Fearful Symmetry? Not In Our House

Especially in a time when news headlines blare the word “Chaos!” to describe what’s going on in the White House, it’s comforting to know that we can still find soothing symmetry in our world. Sometimes we barely even have to look. Recently, I’ve been lucky enough to get a double dose right in my own bedroom.

Raising your eyebrows? It’s OK, you can keep reading without blushing. My main business here will be something really reputable: the Bible.

But first, here’s a nicely balanced painting. Thanks to my husband’s recent efforts in his studio, I wake up to this each morning, on the wall straight ahead of our bed, having had absolutely nothing to do with its arrival.

 

 

My guess is that we’re looking from sea to shore, with a kind of inlet there in the middle. But of course I know better than to ask him exactly what he might have been trying to represent. And he also says he might want to change it sometime soon: artist’s prerogative.

In any case, I am definitely fortunate to have a partner who likes to fool around with color and texture. Especially now that he’s mostly eschewing the dark, somber tones in favor of brighter ones, his creations really enhance our spaces.

People who know us are aware that we are not exactly cut from the same cloth; we have some distinct differences. He’s an introvert, I’m an extrovert, for starters. From my perspective (I can’t speak for him) this is generally cause for celebration, giving a whole other kind of color and texture to our life together.

But we also have much in common, see eye-to-eye on a whole lot—the most important stuff, I dare say. For example, we both love to read, especially in bed.

 

 

In the early mornings, if we’re especially lucky, we have a chance to share some tidbits of whatever we’re taking in. For me, this varies— fiction, non-fiction, poetry, crossword puzzles. I’m all over the place. For Rob, though, it’s always the right time for the Anglican Daily Office, in a compact black volume with very thin pages. Usually I don’t know what he’s reading, but the other morning he couldn’t resist letting me know about Paul’s First Epistle to the Corinthians.

I’m so glad he did.

No, it wasn’t the first time I’d ever heard these amazing sentences. They’re quoted so often, especially everything in 1 Corinthians 7. But somehow, on this particular morning, it was not so much the content of the sentences that struck me, but the symmetry of how they were constructed. His pronouncements also have a “make no mistake about this” quality to them. Apparently, and I read up on this a bit, Paul wrote the Epistle during his stay in Ephesus around the year 53 A.D. to administer some stern advice to the people in Corinth, a place where he had already invested much effort in launching Christianity, because they were having some serious troubles around morality.

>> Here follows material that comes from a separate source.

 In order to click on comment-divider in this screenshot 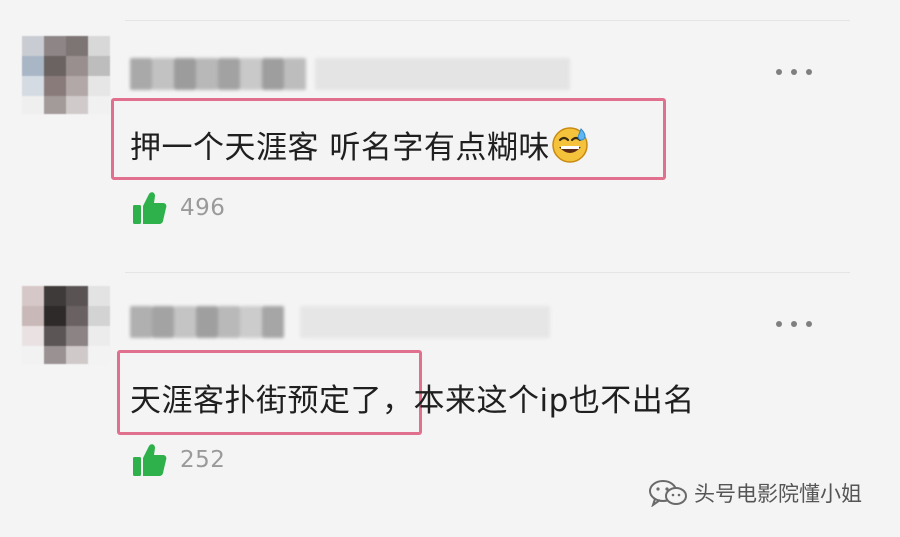, I will do `click(488, 272)`.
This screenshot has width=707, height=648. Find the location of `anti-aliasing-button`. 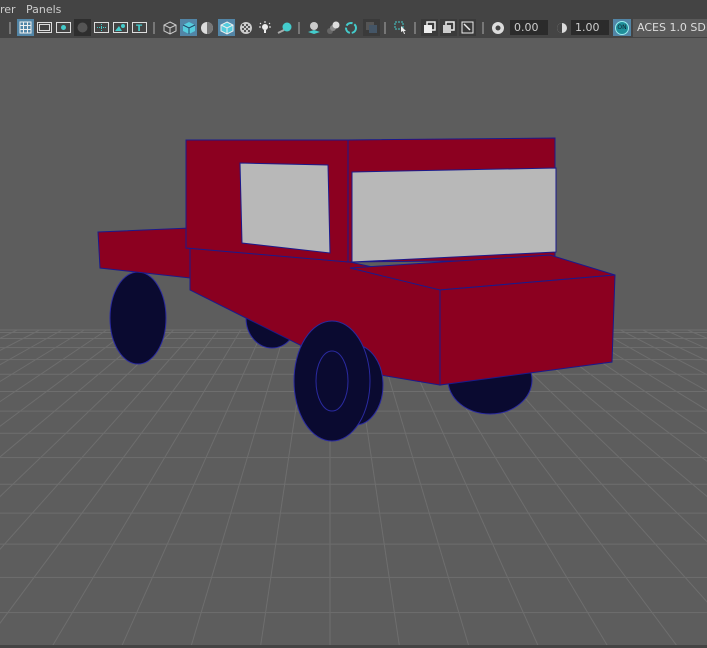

In this painting, he’s older, and tired looking. But wouldn’t you be, too, if you had to get people behaving all the time while you were trying to keep a fire lit on a new religion?

 

 

For someone who stayed single, he had some very specific expectations about couples:

 

The husband must fulfill his duty to his wife, and likewise also the wife to her husband. The wife does not have authority over her own body, but the husband does; likewise also the husband does not have authority over his own body, but the wife does.(3-4)

 

Wow… here’s a vision of marriage as a state of complete commitment, entanglement even: what’s yours is mine, and what’s mine is yours. It’s beautiful in its balance, although slightly unsettling too, because aren’t we always taught from a young age that each of us does have individual autonomy over our own bodies? Then it gets a little amusing, when he can’t resist saying that his celibate way of life is really the best option.

 

But I say to the unmarried and to widows that it is good for them if they remain even as I. But if they do not have self-control, let them marry; for it is better to marry than to burn with passion. (8-9)

 

Funny, isn’t it, how all of us married folk got into this from a lack of self-control? He may have regarded marriage as a kind of second option, and apparently his belief in the likelihood of the Second Coming – or the Eschaton— was a factor, but he seemed ready to recognize that it would be the way of the future.

In any case, I was glad for Paul to be with us briefly the other morning, because as my husband read aloud his words, the cadence alone provided a lilting start to the day. Taken together with the painting, and all that beautiful sky-blue and the two mysterious red lines beneath, it made for a nice dose of tranquility.

Chaos and unevenness are not always bad, although we’d prefer them not to be regular occupants of the West Wing.

Balance, though, has much to recommend it — in any age, and in any house.